__Your task__. Quote, exactly, the line holding "Instruction: Check the" and all lines after it to the end of the records below. Exclude pictures.

━━━ Working data

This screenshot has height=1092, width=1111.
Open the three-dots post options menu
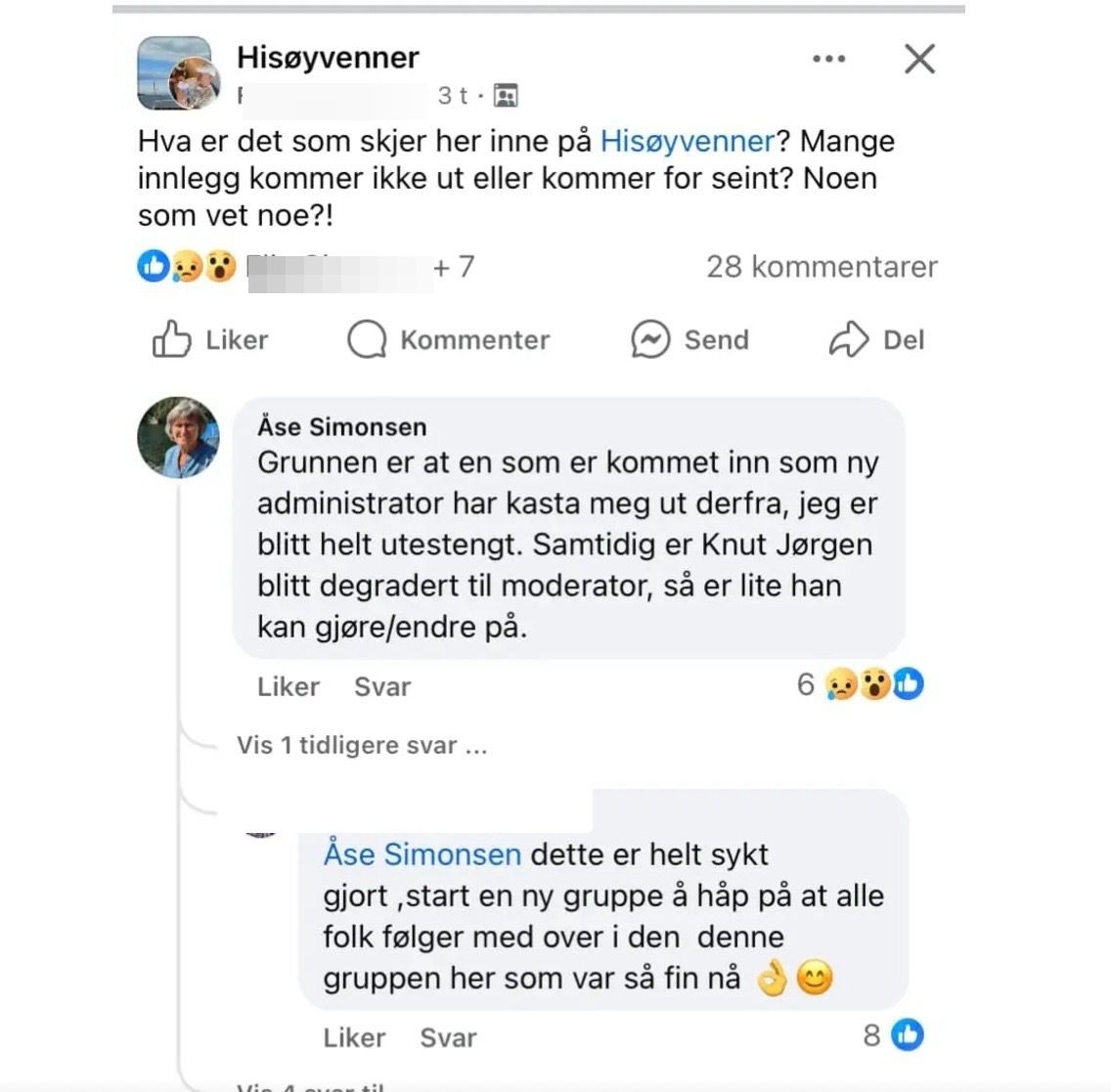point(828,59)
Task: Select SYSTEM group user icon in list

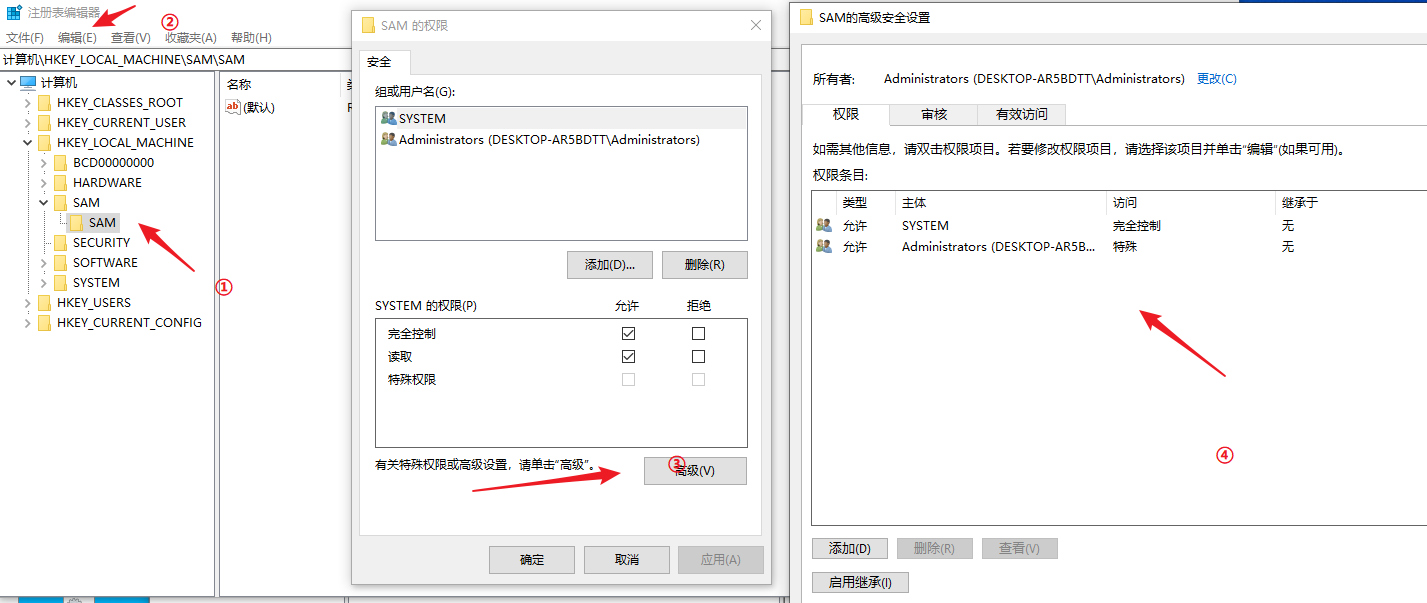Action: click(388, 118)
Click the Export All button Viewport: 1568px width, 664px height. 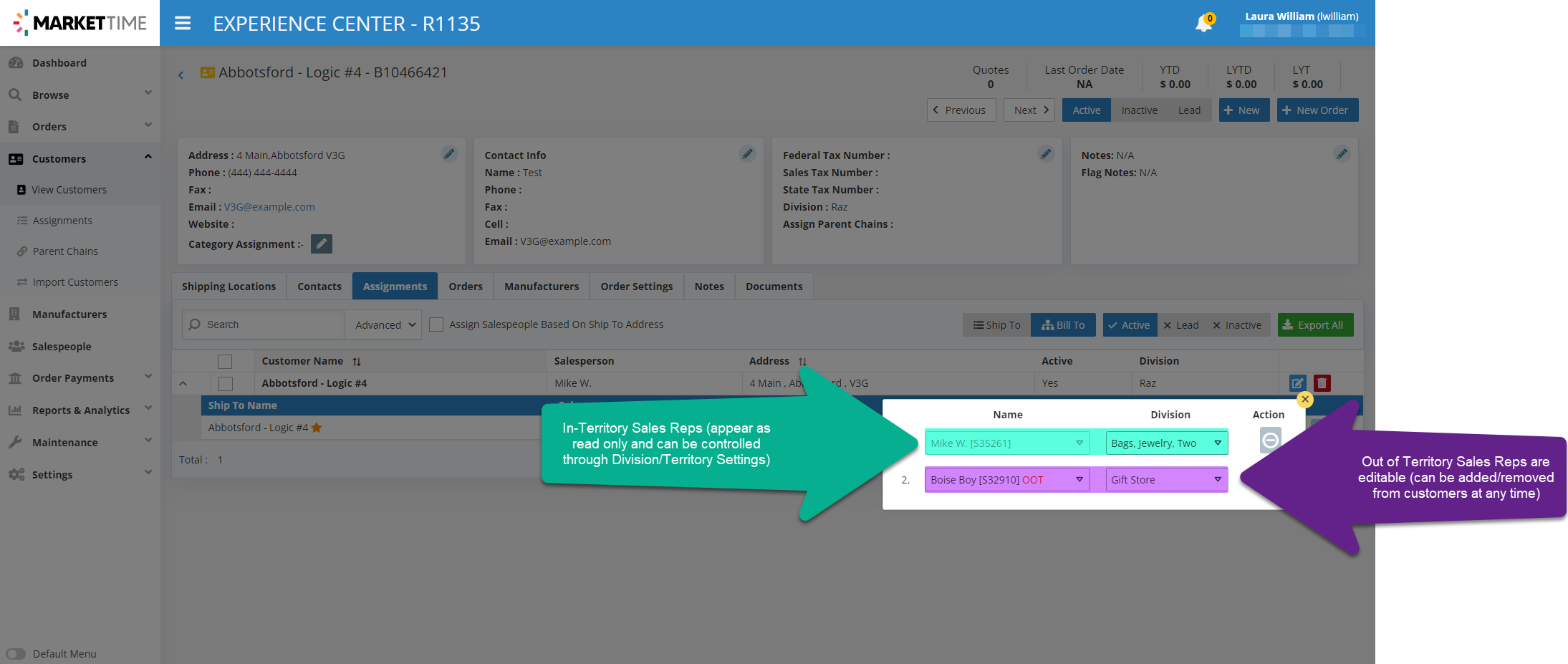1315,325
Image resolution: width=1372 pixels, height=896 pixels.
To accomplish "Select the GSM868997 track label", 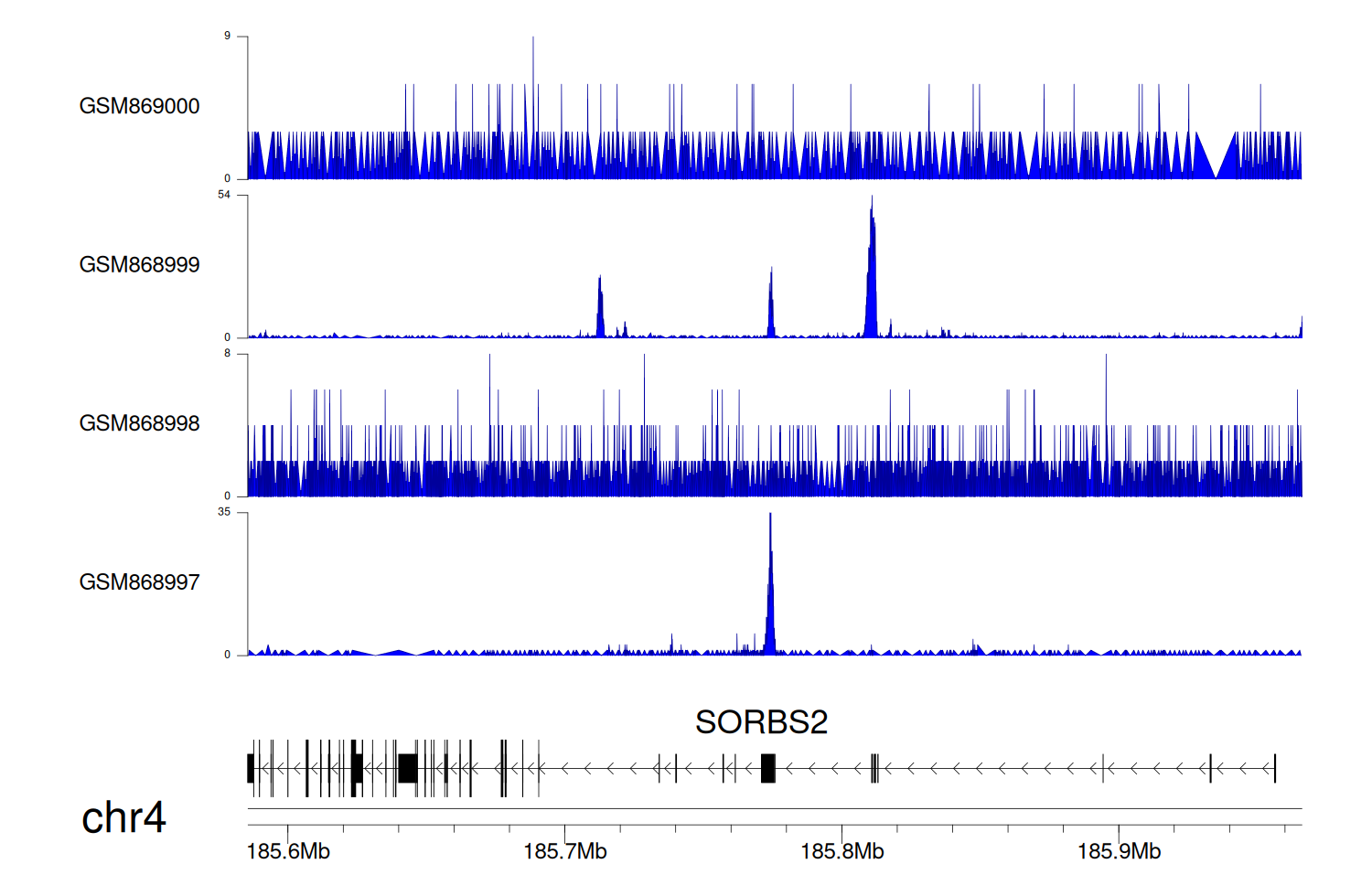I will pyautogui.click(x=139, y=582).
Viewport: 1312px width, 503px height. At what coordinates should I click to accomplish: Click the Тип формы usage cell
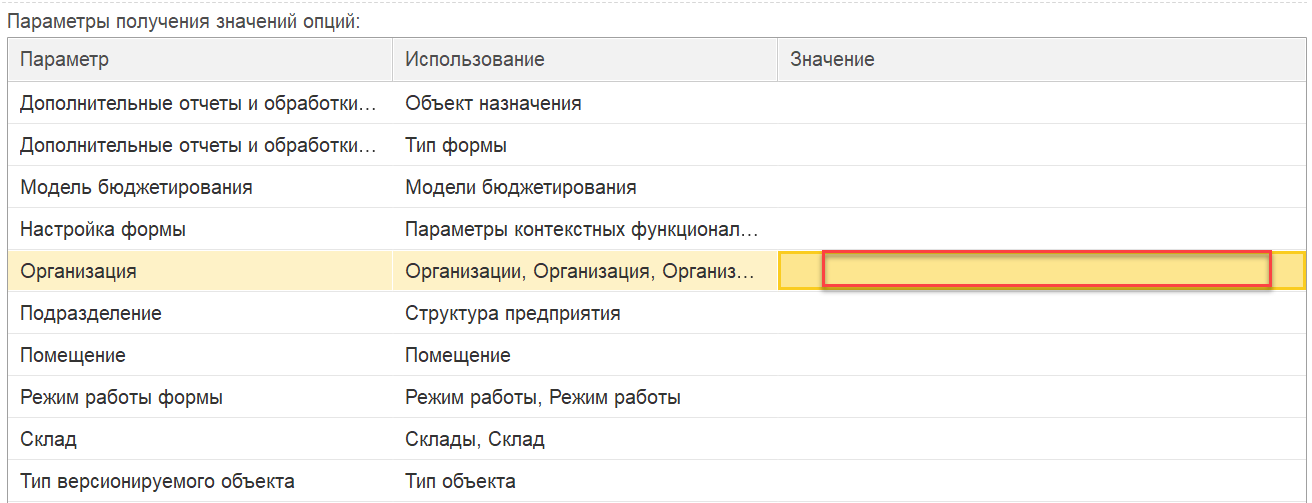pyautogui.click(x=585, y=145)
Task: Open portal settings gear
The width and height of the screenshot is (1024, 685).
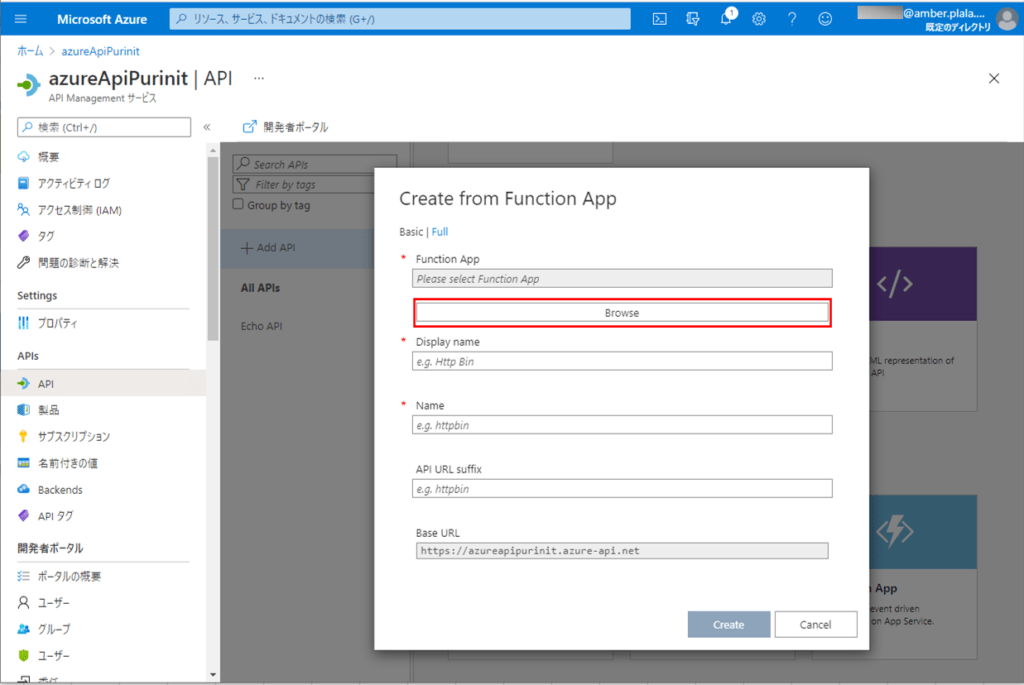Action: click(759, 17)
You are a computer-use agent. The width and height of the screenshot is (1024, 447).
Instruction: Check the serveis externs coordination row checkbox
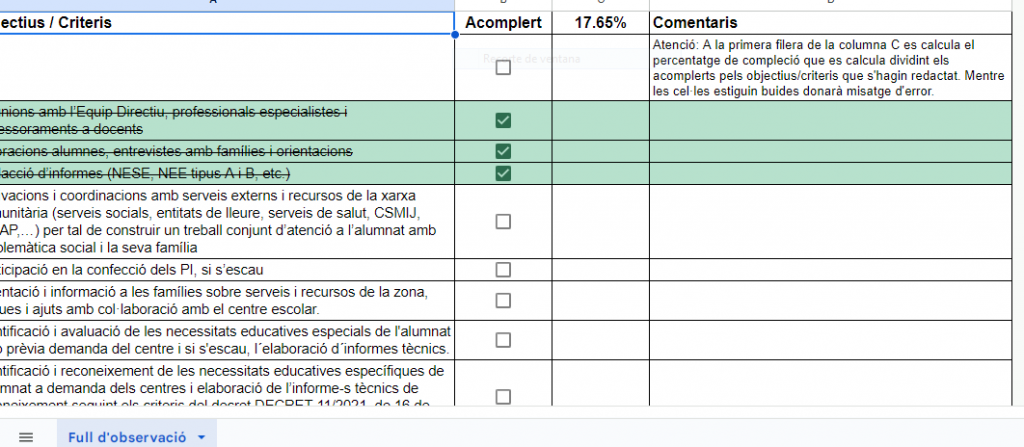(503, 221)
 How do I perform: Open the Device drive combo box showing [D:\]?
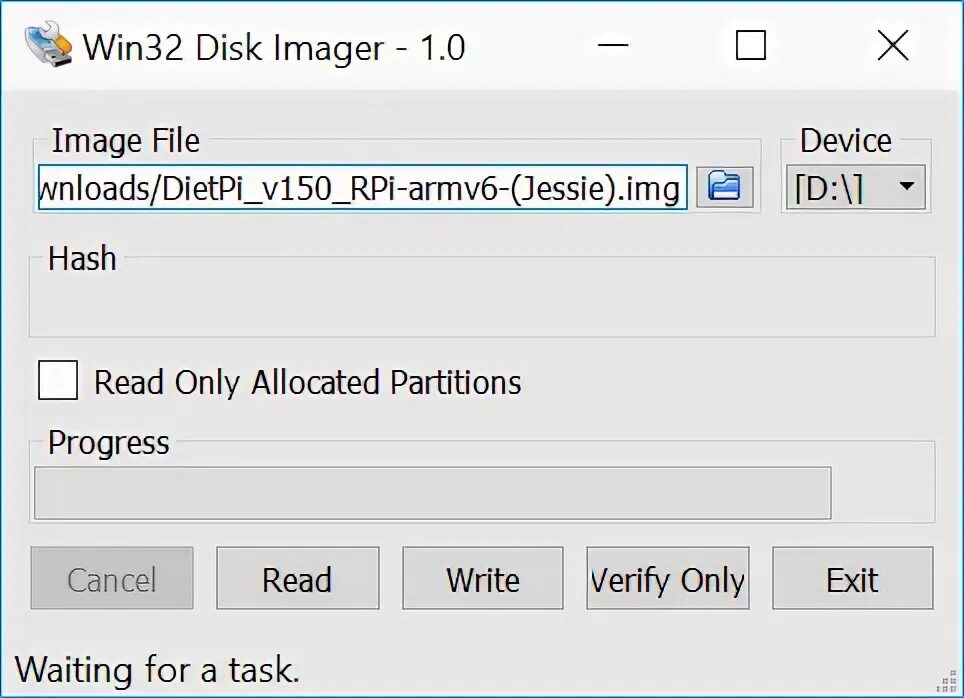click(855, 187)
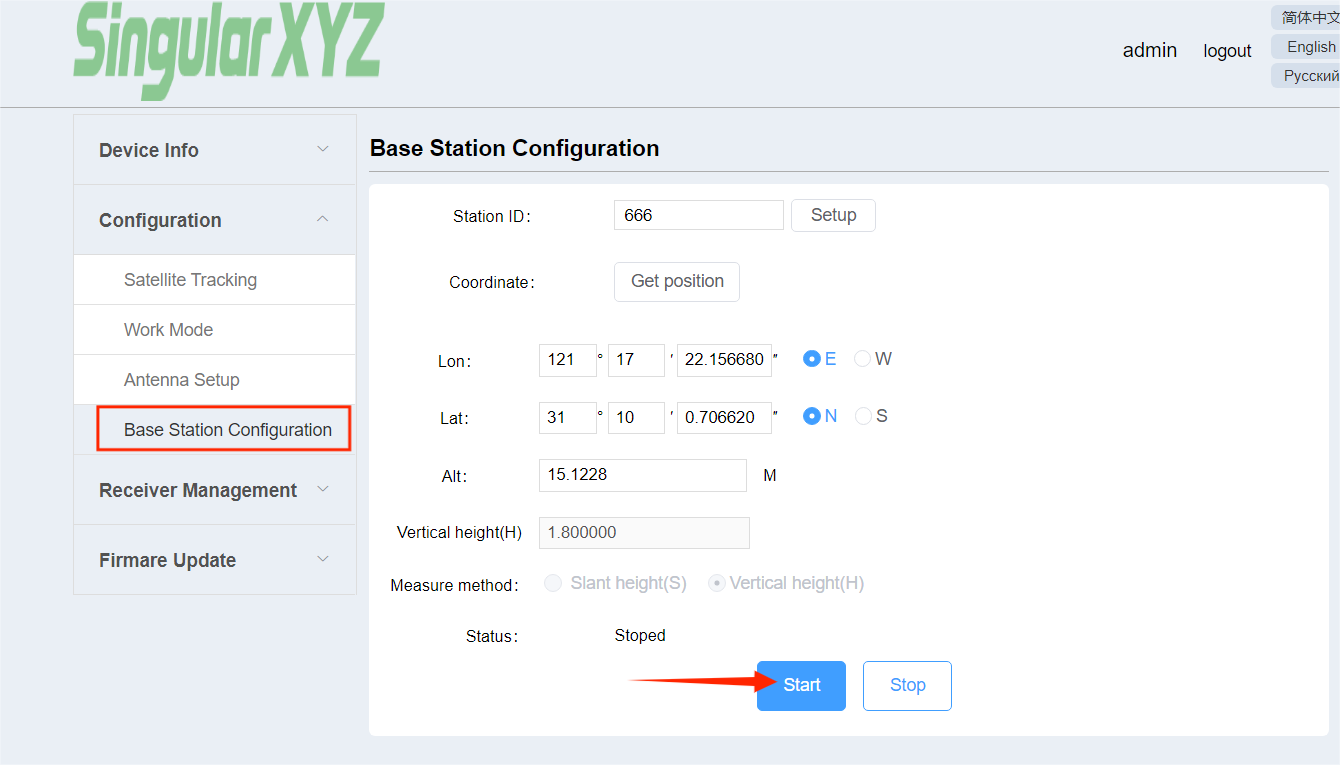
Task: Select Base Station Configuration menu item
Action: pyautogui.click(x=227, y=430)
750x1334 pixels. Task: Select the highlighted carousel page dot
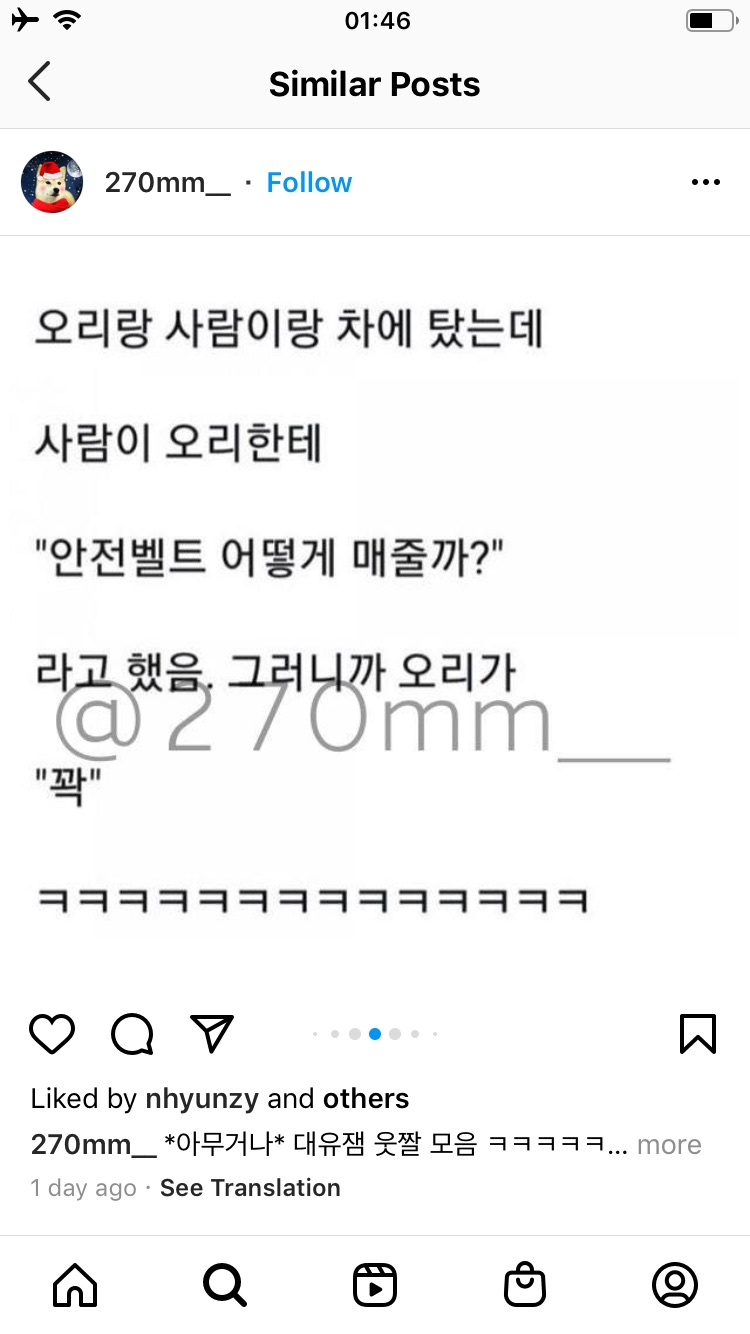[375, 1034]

━━━━━━

__Result of the task__.
Instruction: Check the serveis externs coordination row checkbox
(503, 221)
 How do I perform: Open the Device drive combo box showing [D:\]?
click(855, 187)
Task: Select Base Station Configuration menu item
Action: pyautogui.click(x=227, y=430)
750x1334 pixels. Task: Select the highlighted carousel page dot
[375, 1034]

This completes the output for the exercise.